-- PROBLEM STATEMENT --
Reproduce the material below with every occurrence of "street label" swapped for "street name", leaving all other text untouched.

-- START EXCERPTED RECORDS --

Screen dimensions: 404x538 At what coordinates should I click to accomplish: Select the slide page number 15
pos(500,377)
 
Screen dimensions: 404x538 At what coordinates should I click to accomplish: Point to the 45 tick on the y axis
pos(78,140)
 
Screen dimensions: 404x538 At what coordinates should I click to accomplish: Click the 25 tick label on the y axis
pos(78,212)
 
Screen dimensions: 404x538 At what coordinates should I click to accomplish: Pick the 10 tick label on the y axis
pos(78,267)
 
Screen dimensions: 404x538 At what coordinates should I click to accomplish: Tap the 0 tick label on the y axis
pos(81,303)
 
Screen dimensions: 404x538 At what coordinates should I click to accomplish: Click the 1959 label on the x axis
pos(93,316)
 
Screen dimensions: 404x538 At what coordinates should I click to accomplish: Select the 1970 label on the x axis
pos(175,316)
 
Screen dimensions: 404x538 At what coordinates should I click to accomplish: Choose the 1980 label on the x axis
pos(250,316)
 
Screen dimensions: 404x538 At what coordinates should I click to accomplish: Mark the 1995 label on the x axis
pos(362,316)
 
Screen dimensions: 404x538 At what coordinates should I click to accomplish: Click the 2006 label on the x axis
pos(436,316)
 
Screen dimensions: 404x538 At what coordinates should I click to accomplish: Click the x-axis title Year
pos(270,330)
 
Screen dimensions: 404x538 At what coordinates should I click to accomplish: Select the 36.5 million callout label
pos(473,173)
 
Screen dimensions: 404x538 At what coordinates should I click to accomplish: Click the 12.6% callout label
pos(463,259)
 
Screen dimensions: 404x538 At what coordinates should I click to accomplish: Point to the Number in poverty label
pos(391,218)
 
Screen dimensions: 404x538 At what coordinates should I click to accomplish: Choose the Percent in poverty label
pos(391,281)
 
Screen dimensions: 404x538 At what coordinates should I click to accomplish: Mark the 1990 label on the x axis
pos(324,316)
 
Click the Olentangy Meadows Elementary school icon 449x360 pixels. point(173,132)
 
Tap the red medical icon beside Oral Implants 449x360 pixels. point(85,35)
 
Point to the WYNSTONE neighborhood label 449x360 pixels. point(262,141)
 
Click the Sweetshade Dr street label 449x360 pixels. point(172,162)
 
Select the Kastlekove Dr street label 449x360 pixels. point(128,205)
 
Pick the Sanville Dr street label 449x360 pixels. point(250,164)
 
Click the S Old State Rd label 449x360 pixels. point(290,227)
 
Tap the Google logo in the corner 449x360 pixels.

-- END EXCERPTED RECORDS --

-- SOLUTION FOR THIS PROBLEM --
Screen dimensions: 404x538 At what coordinates should I click to accomplish: Select the slide page number 15
pos(500,377)
 
Screen dimensions: 404x538 At what coordinates should I click to accomplish: Point to the 45 tick on the y axis
pos(78,140)
 
Screen dimensions: 404x538 At what coordinates should I click to accomplish: Click the 25 tick label on the y axis
pos(78,212)
 
Screen dimensions: 404x538 At what coordinates should I click to accomplish: Pick the 10 tick label on the y axis
pos(78,267)
 
Screen dimensions: 404x538 At what coordinates should I click to accomplish: Tap the 0 tick label on the y axis
pos(81,303)
 
Screen dimensions: 404x538 At what coordinates should I click to accomplish: Click the 1959 label on the x axis
pos(93,316)
 
Screen dimensions: 404x538 At what coordinates should I click to accomplish: Select the 1970 label on the x axis
pos(175,316)
 
Screen dimensions: 404x538 At what coordinates should I click to accomplish: Choose the 1980 label on the x axis
pos(250,316)
 
Screen dimensions: 404x538 At what coordinates should I click to accomplish: Mark the 1995 label on the x axis
pos(362,316)
 
Screen dimensions: 404x538 At what coordinates should I click to accomplish: Click the 2006 label on the x axis
pos(436,316)
 
Screen dimensions: 404x538 At what coordinates should I click to accomplish: Click the x-axis title Year
pos(270,330)
 
Screen dimensions: 404x538 At what coordinates should I click to accomplish: Select the 36.5 million callout label
pos(473,173)
 
Screen dimensions: 404x538 At what coordinates should I click to accomplish: Click the 12.6% callout label
pos(463,259)
 
Screen dimensions: 404x538 At what coordinates should I click to accomplish: Point to the Number in poverty label
pos(391,218)
 
Screen dimensions: 404x538 At what coordinates should I click to accomplish: Choose the Percent in poverty label
pos(391,281)
 
Screen dimensions: 404x538 At what coordinates should I click to accomplish: Mark the 1990 label on the x axis
pos(324,316)
 
Click the Olentangy Meadows Elementary school icon 449x360 pixels. point(173,132)
 
Tap the red medical icon beside Oral Implants 449x360 pixels. point(85,35)
 
Point to the WYNSTONE neighborhood label 449x360 pixels. point(262,141)
 
Click the Sweetshade Dr street name 449x360 pixels. point(172,162)
 
Select the Kastlekove Dr street name 449x360 pixels. point(128,205)
 
Pick the Sanville Dr street name 449x360 pixels. point(250,164)
 
Click the S Old State Rd label 449x360 pixels. point(290,227)
 
Tap the Google logo in the corner 449x360 pixels.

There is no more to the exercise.